Of course, Hancock is just the fall guy here. He is the lightning conductor who will go down in flames if he fails but the guy whom he is protecting is, of course, Boris himself and, by definition, his senior adviser Mr Cummings. Boris and Cummings have both been in isolation recently but soon we will be seeing Boris again on the rostrum. Or will we? Apparently he is being detained further because his ‘mild symptoms’ have persisted. Another reason of course could be that he is relieved to be sheltered from the questions. They are getting too technical, too near the bone and the risk is too great for our straw Churchill to be exposed to more public humiliation? I hope I am wrong but suspect otherwise.

Yesterday it was Hancock’s role to manage our expectations in an upward direction. He gambled. He put a number to it.100,000 tests per day by the end of this month although at the moment we are only achieving 10,000 per day. To achieve this, the government has belatedly decided to use a lot of smaller laboratories rather than just the Public Health England labs. The 100,000 applies just to the swab tests – the ones that will show you whether you have the virus now. The antigen test, the test that tells you if you have the anti-bodies i.e that you had the disease in the past, has so far failed to materialise despite several bold attempts by companies to win that particular race. However to add credence to yesterday’s presentation Mr Hancock added a bonus of ‘five pillars’. And to sweeten the pill even further he allowed secondary questions from the journalists and gave the session all the time it needed instead of the normal regimented time slots. Here was a guy who really wanted to communicate.

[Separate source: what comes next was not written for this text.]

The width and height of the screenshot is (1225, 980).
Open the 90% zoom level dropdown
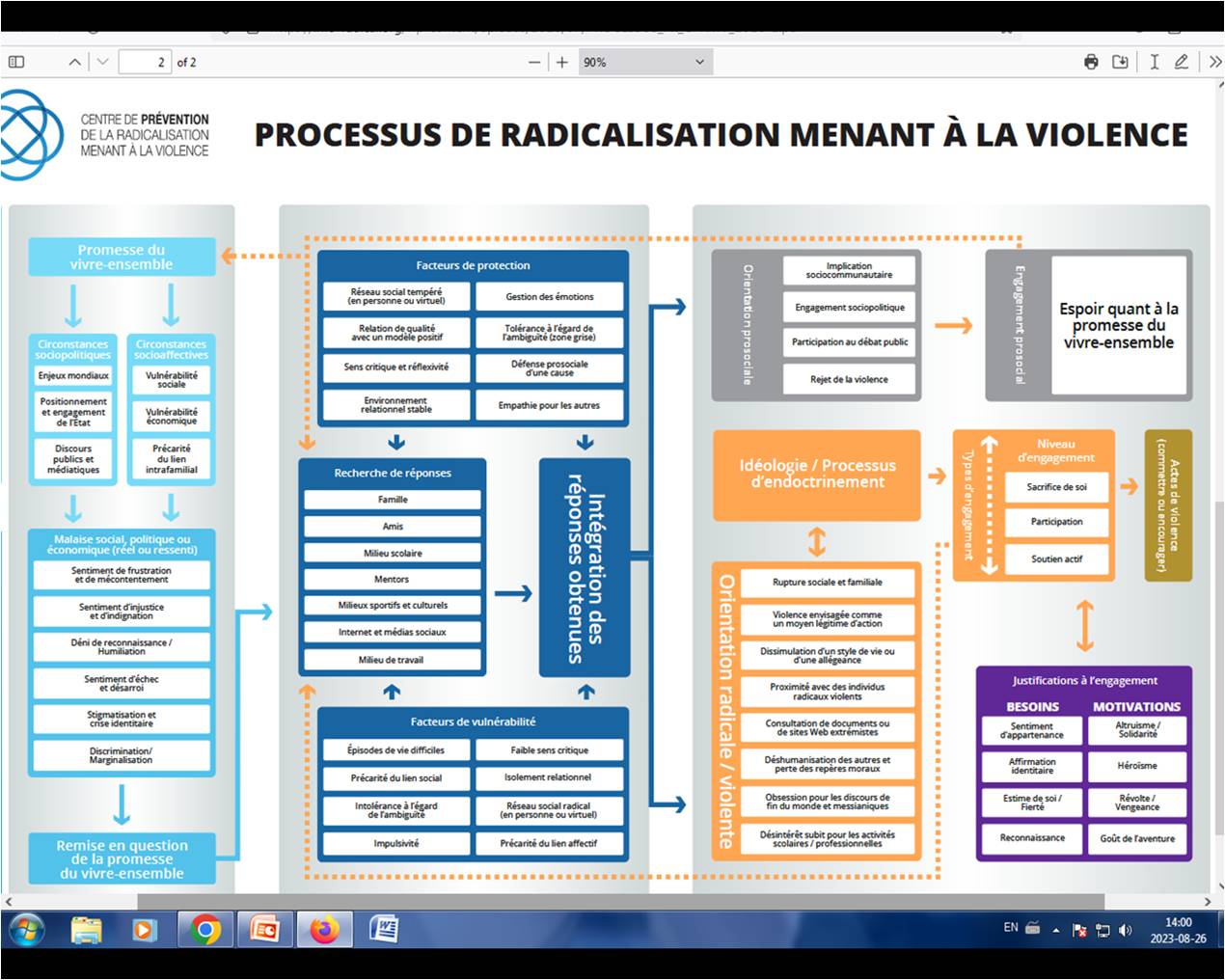pyautogui.click(x=644, y=62)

Matt Hancock will live or die on the promises he made yesterday. If he fails to deliver, whatever public confidence in him and the government exists, will evaporate. The government has been persistently behind the curve on this pandemic. Community testing was never envisaged despite warnings from the WHO and, according to the ‘Guardian’, the earliest UK death occurred on February 28th, a week earlier than previously admitted. In a pandemic every day and hour counts. And it counts in the darkest of all numbers. The number of deaths. 

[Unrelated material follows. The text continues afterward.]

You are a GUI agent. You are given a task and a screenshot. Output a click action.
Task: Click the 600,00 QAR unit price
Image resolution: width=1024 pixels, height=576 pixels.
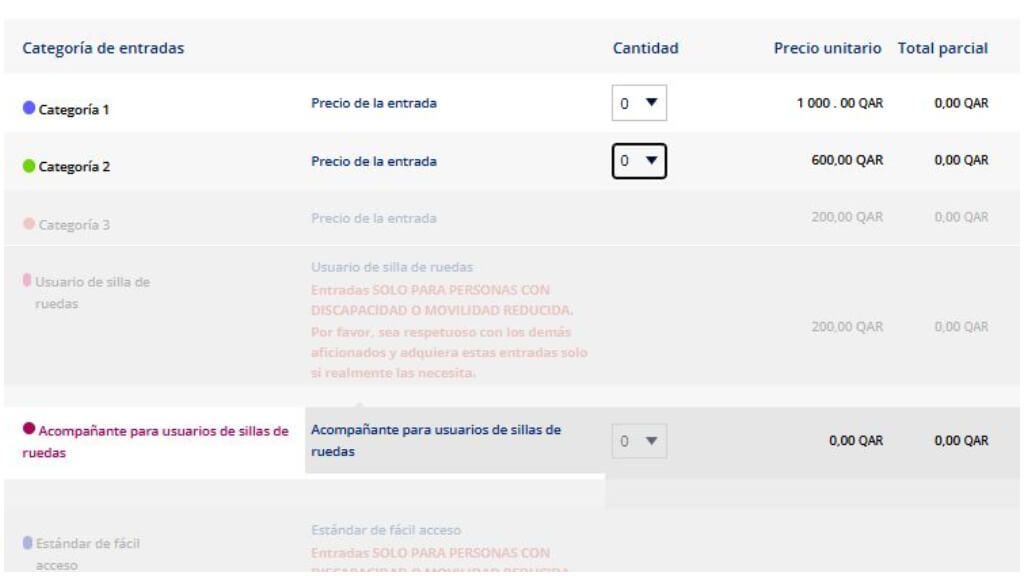tap(848, 159)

James, I sincerely hope that Mr Hancock succeeds in achieving his 100,000 tests by the end of April. I’m afraid however, that yesterday’s presentation  smacked of something straight out of Mr Cummings’s playbook. Tell them what they want to hear and then make your excuses later. It is, after all, the story of Brexit writ large. Impossible messages on the sides of a bus and then, much later, just a shrug when challenged.

Who cares about the truth when untruth can win you power? How about that as the slogan for the New Tory Party James? What do you think?